* _ISTRUZIONI_:
Trasforma in un elenco il paragrafo del testo su Lorenzo Calogero che inizia con «Laureatosi in medicina». Mantieni i fatti principali.

───── TESTO IN ESAME ─────

Lorenzo Calogero (1910–1961) è una delle voci più intense e misteriose della poesia italiana del Novecento. Nato a Melicuccà, in provincia di Reggio Calabria, visse una vita segnata dalla solitudine e da una profonda inquietudine interiore, che si riflettono nella sua produzione poetica.

È un poeta sconosciuto a molti, ma apprezzato da intellettuali di tutto il mondo. I suoi testi sono, ad oggi, studiati da filologi e letterati, studiosi di letteratura italiana moderna e contemporanea.

Laureatosi in medicina, Calogero esercitò la professione solo saltuariamente, dedicandosi quasi esclusivamente alla scrittura. La sua esistenza fu contrassegnata da isolamento sociale e sofferenza psichica, culminata in una morte tragica, con il suo suicidio, avvenuto nel 1961.

Calogero è stato un poeta delicato, soave e raffinato, apprezzato anche da Eugenio Montale, il quale, in seguito alla scomparsa del poeta calabrese, disse di lui: "Egli non scriveva la sua poesia, la viveva".

I suoi testi presentano tematiche varie e non sempre sono comprensibili ad una lettura superficiale. Tra i temi c'è senz'altro "l' amore".

Per Calogero, l'amore è un'esperienza totalizzante e spirituale, spesso inaccessibile. Nei suoi versi, l'amore si manifesta come un'aspirazione alla bellezza ideale, un sentimento che trascende il corporeo per abbracciare l'assoluto. l'Amore è, per il poeta qualcosa di ineffabile. Questa concezione, per alcuni aspetti, si avvicina a quella dei poeti del "Dolce stil novo", dove l'amore è contemplazione e elevazione dell'anima e, non sempre, è possibile viverlo in maniera assoluta. Spesso rimane come qualcosa di estremamente desiderato, ma non avuto.

Una concezione vicina a quella leopardiana, in cui il poeta definisce l'amore come estremo inganno della vita: «amore amor di nostra vita ultimo inganno».

Tra le poesie di Lorenzo Calogero c'è "Erano rose d’inverno", nella quale incarna la delicatezza e la malinconia dell'amore non corrisposto. Le rose d'inverno, simbolo di bellezza fuori stagione, rappresentano un dono d'amore messo da parte, un gesto che rimane inascoltato. Il poeta si descrive come «felice che naufraga verso di te ora nel buio», esprimendo la gioia dolorosa di un amore che conduce all'oscurità. Alle tenebre assolute. Alla frantumazione del cuore. Al naufragio della vita. Alla morte dell'anima e del corpo.

───── INFORMAZIONI ─────

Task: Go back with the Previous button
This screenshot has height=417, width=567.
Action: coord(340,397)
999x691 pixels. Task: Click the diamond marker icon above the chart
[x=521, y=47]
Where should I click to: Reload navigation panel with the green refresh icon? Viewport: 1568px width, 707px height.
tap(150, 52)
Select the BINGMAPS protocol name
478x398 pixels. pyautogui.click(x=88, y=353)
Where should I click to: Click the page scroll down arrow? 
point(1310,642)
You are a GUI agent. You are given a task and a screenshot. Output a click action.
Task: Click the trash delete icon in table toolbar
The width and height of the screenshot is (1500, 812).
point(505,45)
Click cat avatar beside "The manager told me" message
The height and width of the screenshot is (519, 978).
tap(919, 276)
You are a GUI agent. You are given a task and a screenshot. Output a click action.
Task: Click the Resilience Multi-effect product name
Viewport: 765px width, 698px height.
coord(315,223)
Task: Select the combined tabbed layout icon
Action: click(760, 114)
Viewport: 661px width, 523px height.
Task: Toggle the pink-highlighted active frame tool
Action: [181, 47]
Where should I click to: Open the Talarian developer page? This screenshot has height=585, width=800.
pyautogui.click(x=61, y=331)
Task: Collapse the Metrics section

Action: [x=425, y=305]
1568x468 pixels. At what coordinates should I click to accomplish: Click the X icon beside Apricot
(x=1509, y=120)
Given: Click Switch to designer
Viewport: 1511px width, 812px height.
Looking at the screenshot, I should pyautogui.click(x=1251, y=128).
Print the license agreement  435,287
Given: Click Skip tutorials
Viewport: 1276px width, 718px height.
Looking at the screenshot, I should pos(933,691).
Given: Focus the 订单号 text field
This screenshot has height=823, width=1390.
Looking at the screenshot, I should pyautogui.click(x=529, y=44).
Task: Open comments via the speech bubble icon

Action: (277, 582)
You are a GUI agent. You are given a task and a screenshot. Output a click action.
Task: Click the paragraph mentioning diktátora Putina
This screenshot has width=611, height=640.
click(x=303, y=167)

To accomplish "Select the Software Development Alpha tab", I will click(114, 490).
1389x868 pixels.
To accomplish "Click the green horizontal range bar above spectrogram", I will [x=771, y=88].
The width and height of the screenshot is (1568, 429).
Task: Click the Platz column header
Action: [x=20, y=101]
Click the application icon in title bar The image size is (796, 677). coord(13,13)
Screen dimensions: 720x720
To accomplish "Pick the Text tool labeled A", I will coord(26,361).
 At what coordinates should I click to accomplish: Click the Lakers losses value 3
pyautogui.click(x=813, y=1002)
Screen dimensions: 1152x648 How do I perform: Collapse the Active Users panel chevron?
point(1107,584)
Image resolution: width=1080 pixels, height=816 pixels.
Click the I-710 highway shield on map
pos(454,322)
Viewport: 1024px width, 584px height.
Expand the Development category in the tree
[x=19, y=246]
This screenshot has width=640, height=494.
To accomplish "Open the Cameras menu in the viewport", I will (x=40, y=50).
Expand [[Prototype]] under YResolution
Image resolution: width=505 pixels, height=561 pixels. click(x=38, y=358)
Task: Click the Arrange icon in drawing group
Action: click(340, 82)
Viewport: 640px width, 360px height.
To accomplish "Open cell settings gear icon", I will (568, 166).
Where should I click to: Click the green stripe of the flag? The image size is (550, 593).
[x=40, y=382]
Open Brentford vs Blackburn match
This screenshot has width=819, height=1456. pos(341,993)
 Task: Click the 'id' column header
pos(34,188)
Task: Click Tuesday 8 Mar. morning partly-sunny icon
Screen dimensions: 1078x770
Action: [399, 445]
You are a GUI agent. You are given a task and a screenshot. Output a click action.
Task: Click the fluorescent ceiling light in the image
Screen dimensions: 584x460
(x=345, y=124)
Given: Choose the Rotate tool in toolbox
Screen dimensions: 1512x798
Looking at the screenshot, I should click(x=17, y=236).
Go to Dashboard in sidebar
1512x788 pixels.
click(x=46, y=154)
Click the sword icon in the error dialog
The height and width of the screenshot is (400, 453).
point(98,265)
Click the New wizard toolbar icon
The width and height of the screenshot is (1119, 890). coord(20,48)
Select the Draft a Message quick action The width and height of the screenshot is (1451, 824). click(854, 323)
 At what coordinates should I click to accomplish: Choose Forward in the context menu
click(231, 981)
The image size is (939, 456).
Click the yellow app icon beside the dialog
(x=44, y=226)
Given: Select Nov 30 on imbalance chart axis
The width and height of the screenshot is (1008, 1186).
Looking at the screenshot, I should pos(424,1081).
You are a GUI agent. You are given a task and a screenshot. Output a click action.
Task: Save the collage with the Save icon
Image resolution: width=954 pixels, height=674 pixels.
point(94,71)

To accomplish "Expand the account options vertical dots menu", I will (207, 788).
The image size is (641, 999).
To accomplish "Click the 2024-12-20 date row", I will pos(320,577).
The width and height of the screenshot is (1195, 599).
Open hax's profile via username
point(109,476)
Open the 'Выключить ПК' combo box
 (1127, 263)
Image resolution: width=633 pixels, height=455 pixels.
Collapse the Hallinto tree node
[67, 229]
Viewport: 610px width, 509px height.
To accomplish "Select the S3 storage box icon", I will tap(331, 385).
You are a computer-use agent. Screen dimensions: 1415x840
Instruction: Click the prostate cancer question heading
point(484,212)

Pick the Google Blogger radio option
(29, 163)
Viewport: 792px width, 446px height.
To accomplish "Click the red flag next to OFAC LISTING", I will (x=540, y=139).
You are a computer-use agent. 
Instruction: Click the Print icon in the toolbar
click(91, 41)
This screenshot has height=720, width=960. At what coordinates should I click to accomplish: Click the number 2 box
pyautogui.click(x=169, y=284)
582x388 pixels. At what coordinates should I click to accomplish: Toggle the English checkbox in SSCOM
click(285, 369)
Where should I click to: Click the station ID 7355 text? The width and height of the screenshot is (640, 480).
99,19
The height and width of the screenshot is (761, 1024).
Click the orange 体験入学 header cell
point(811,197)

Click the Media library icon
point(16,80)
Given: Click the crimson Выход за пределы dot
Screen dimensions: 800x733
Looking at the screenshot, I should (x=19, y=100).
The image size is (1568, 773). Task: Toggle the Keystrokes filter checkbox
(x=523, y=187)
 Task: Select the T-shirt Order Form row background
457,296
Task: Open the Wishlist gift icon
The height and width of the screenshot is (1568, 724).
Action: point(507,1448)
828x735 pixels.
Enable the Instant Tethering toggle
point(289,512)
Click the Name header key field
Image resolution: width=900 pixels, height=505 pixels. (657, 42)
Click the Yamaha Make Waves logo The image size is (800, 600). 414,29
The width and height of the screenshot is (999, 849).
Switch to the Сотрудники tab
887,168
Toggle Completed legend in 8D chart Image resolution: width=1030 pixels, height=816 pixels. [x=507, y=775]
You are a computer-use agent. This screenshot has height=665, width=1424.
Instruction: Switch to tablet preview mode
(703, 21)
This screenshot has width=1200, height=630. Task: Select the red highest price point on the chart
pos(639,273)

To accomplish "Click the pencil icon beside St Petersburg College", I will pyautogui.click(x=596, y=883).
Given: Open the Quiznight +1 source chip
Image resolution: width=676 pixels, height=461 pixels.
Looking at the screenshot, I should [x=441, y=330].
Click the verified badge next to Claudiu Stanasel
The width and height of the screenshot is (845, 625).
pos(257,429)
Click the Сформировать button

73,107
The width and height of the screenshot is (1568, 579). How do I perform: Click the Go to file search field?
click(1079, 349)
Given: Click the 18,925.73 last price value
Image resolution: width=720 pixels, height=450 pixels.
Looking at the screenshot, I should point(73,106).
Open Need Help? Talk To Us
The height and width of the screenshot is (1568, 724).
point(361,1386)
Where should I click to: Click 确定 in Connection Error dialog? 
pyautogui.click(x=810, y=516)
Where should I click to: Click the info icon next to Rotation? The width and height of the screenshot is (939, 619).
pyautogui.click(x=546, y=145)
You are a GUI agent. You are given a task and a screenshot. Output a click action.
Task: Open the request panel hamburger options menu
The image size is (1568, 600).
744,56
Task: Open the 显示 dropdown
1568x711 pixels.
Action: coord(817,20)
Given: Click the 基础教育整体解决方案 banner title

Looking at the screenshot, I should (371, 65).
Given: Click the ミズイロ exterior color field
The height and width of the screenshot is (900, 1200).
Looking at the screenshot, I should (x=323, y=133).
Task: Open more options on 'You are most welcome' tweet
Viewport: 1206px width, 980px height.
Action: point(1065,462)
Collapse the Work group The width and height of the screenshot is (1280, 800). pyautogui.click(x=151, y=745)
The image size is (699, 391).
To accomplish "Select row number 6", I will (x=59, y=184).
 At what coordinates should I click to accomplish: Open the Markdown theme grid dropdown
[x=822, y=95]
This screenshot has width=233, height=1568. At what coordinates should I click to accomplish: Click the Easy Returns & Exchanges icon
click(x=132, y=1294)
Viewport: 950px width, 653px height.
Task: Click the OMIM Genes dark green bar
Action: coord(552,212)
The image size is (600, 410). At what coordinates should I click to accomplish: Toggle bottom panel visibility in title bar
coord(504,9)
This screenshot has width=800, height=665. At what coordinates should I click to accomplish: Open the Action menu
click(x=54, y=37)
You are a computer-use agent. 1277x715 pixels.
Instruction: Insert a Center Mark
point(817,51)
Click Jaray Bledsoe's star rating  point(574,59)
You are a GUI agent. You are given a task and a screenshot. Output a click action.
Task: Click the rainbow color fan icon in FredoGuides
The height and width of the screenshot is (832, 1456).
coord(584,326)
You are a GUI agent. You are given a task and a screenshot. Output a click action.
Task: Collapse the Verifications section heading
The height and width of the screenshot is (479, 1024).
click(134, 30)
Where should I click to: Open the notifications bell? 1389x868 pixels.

─────

* _LA TUA SOLUZIONE_:
- Calogero si laureò in medicina, ma esercitò la professione solo saltuariamente.
- Si dedicò quasi esclusivamente alla scrittura.
- La sua vita fu segnata da isolamento sociale e sofferenza psichica.
- Morì suicida nel 1961.